Already this is a much nicer flight. It's quiet, I am in a row of empty seats (yay!) and the views are nice from the window. No screaming kids. (Note to self, look into recommendation of Bose noise canceling headphones). We're flying over the desert now, not like eastern Oregon but a much more uniform, homogenized, nondescript desert.
Why are planes so goddamn filthy? It's bad enough they smell like BO and that bright antibacterial lavatory scent. My seat, tray table and windows are a crumby, smeary, schmutzy mess. These airlines should really be embarrassed.
From what I've noticed today, I'd have to say that the cabin crew on the flight seem very nice and accommodating. This might be partially due to sharing a close proximity with us cattlepassengers for an unspecified length of time. Ground crew and ticket agents, on the other hand, can all eat a bag of dicks. I have never had to resist such a strong urge to tell people to sit and spin. And those TSA assholes--don't even get me started.
I've had a very eventful day that started about 4:30 this morning. I opted not to bring my laptop and instead bring my iPad. I hope I don't regret that decision. I've brought a myriad of activities to keep me busy throughout my traveling adventure. Right now I'm listening to God Lives Underwater's "Life in the So-Called SpaceAge." I think it is a good album, even if it isn't metal. \m/
I refuse to go to the bathroom on a plane. After one of my brothers confessed that he only urinates in lavatory sinks, I decided that he was admitting something to me that sadly, something that many people will not. On travel days, I limit my fluid intake and hold my pee until I'm doubled over and toxic. Once we touch down, I have no shame and will literally push people aside to get to terminal bathroom.
I'm on my way to New Orleans, or "Nawahlans" as many people have corrected me. I started this journey in Portland on a plane that was supposed to leave at 7. We were delayed until 8:45 by a "strike plate" issue. Thanks to the magic of google, I learned that the strike plate keeps the cabin door secure while in flight. Sooo yeah, kind of important. The ground crew gave us vague updates and unrealistic delay times, and mentioned on several occasions that the paperwork was the hold up and the strike plate was a non-issue. Does non-issue mean they fixed it?? I'm hearing these intercom updates and beginning to think that I will be cutting my connection very close. When we finally boarded, the ground staff insisted that I check my carry on due to "a lack of space." I explain I have a tight connection and prefer to have it with me. They explain that I can't take it on and sincerely lied that it would be quick and no problem to retrieve at LAX.

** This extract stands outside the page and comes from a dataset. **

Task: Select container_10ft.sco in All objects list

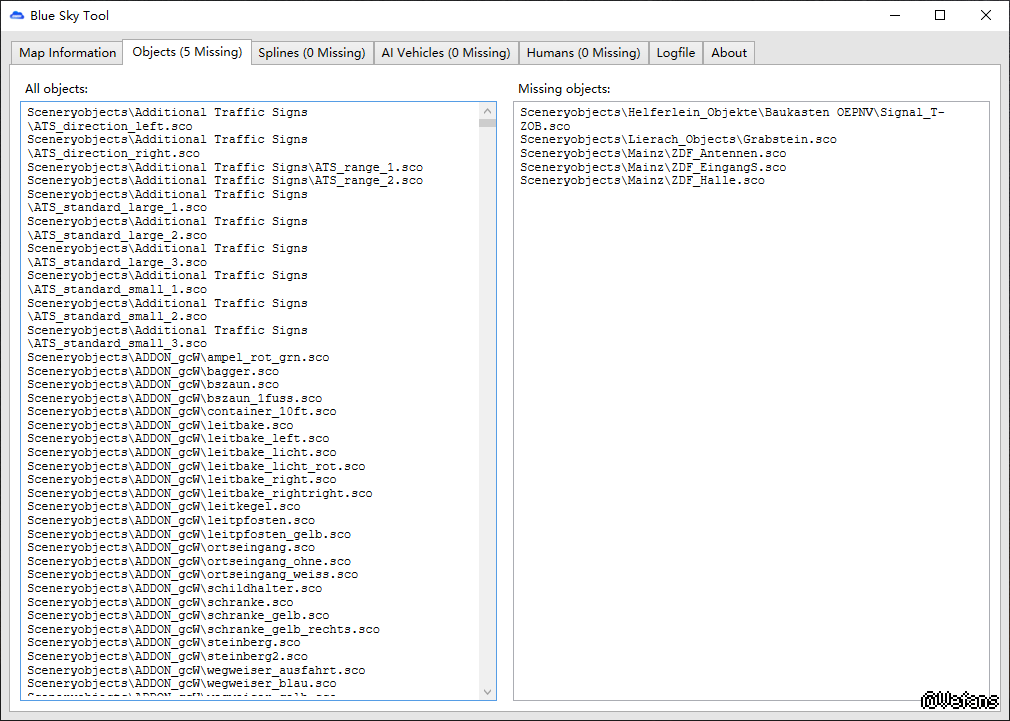Action: pos(181,411)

The flight finally takes off and my seat is encircled by screaming, unhappy, bored little kids with loud, repetitive and noisy toys. Fuck me! I tried to sleep through the world's longest 2-hour flight. After we touch down, an interesting dilemma unfolded: my connecting flight, which was due to take off in 14 minutes, was parked at the gate where our plane needed to park. To add insult to injury, the captain came over the speakers and announced that we had to wait about 25 minutes on the Tarmac before we could deplane. I frantically called Delta customer service for my seat and proceeded to lay out my whole situation.

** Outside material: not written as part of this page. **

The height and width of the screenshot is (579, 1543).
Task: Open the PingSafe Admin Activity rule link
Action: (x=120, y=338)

It turns out they rebooked me--onto a third connecting flight. I would have never known if I didn't call...no email, no voicemail, just a big travel mystery. So this new connection also has a narrow window to get from gate A to gate B. I charge out to grab my checked carry on and what do you know, it's not anywhere to be seen. A couple of bitchy ticket agents snarkily told me that I needed to be patient when I attempted to explain my urgency. Me and a pile of other people who were on my flight watched a lackadaisical ground crew bring the carry-on bags to where we were one at a time. Oh how hard it was to fight the urge to help them speed things along! After an eternity, I grabbed my bag and booked it to...aargh! I don't know where I'm going! I'm in airport hell!
I emerge from the gate into a bright, unfamiliar airport. I have only visited LAX a handful of times and was pretty sure I'd never been in this terminal. I ask a few Delta staff where my next gate was and after 3 conflicting answers, I made it to my gate just I time. I swear, it was like a scene out of a movie, I literally ran down the thruway and as the flight attendants were in mid-shut, they saw me and opened the door back up to let me in.
The flight to Salt Lake City was pretty good for the most part. Towards the end we encountered some wicked turbulence and I almost lost my cookies. I'm on the ground now, killing time before my *third* flight down to New Orleans. I wish I could have skipped PDX to LAX and just came straight to SLC to pick up a connection to NOLA.